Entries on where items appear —
○ ○ ○ ○ ○ ○ ○
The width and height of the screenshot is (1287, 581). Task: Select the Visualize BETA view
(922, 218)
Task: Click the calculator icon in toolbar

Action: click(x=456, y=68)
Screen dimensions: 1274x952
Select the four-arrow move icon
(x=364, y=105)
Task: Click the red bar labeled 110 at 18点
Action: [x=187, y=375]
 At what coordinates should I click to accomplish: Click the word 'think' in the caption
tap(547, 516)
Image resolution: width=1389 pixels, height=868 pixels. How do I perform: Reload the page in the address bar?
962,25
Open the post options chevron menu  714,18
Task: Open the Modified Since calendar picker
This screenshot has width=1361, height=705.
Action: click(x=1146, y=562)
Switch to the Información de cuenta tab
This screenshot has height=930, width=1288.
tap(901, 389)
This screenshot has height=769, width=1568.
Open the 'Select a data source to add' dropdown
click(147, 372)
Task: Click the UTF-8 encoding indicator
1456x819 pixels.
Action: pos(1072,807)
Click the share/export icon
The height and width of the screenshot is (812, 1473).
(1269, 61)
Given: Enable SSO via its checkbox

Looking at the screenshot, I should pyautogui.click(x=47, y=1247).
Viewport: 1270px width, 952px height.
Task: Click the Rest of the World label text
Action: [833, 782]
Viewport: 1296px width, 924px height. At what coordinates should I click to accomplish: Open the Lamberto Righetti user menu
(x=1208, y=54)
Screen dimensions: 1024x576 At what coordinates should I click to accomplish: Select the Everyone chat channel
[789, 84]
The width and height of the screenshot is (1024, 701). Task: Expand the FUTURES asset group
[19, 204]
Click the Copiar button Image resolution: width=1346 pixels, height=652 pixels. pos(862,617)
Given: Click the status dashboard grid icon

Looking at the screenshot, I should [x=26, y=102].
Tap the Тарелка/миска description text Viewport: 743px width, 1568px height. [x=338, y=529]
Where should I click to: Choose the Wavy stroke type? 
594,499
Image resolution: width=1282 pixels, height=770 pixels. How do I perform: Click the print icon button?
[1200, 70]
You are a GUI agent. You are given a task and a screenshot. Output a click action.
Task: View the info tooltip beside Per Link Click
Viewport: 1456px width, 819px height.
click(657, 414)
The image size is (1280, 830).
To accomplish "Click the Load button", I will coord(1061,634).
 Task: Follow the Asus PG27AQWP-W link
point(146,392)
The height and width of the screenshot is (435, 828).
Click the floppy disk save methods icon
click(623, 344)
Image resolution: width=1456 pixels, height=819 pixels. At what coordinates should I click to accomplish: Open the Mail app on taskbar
○ ○ ○ ○ ○ ○ ○
Work instructions — Reproduce every line of the material above word for word, without any change.

Response for this exercise —
The width and height of the screenshot is (1287, 581). Task: Select the Visualize BETA view
(922, 218)
Task: Click the calculator icon in toolbar

Action: click(x=456, y=68)
Screen dimensions: 1274x952
Select the four-arrow move icon
(x=364, y=105)
Task: Click the red bar labeled 110 at 18点
Action: [x=187, y=375]
 At what coordinates should I click to accomplish: Click the word 'think' in the caption
tap(547, 516)
Image resolution: width=1389 pixels, height=868 pixels. How do I perform: Reload the page in the address bar?
962,25
Open the post options chevron menu  714,18
Task: Open the Modified Since calendar picker
This screenshot has width=1361, height=705.
Action: click(x=1146, y=562)
Switch to the Información de cuenta tab
This screenshot has height=930, width=1288.
tap(901, 389)
This screenshot has height=769, width=1568.
Open the 'Select a data source to add' dropdown
click(147, 372)
Task: Click the UTF-8 encoding indicator
1456x819 pixels.
Action: pos(1072,807)
Click the share/export icon
The height and width of the screenshot is (812, 1473).
(1269, 61)
Given: Enable SSO via its checkbox

Looking at the screenshot, I should pyautogui.click(x=47, y=1247).
Viewport: 1270px width, 952px height.
Task: Click the Rest of the World label text
Action: [833, 782]
Viewport: 1296px width, 924px height. At what coordinates should I click to accomplish: Open the Lamberto Righetti user menu
(x=1208, y=54)
Screen dimensions: 1024x576 At what coordinates should I click to accomplish: Select the Everyone chat channel
[789, 84]
The width and height of the screenshot is (1024, 701). Task: Expand the FUTURES asset group
[19, 204]
Click the Copiar button Image resolution: width=1346 pixels, height=652 pixels. pos(862,617)
Given: Click the status dashboard grid icon

Looking at the screenshot, I should [x=26, y=102].
Tap the Тарелка/миска description text Viewport: 743px width, 1568px height. [x=338, y=529]
Where should I click to: Choose the Wavy stroke type? 
594,499
Image resolution: width=1282 pixels, height=770 pixels. How do I perform: Click the print icon button?
[1200, 70]
You are a GUI agent. You are given a task and a screenshot. Output a click action.
Task: View the info tooltip beside Per Link Click
Viewport: 1456px width, 819px height.
click(657, 414)
The image size is (1280, 830).
To accomplish "Click the Load button", I will coord(1061,634).
 Task: Follow the Asus PG27AQWP-W link
point(146,392)
The height and width of the screenshot is (435, 828).
Click the floppy disk save methods icon
click(623, 344)
Image resolution: width=1456 pixels, height=819 pixels. At what coordinates should I click to accomplish: Open the Mail app on taskbar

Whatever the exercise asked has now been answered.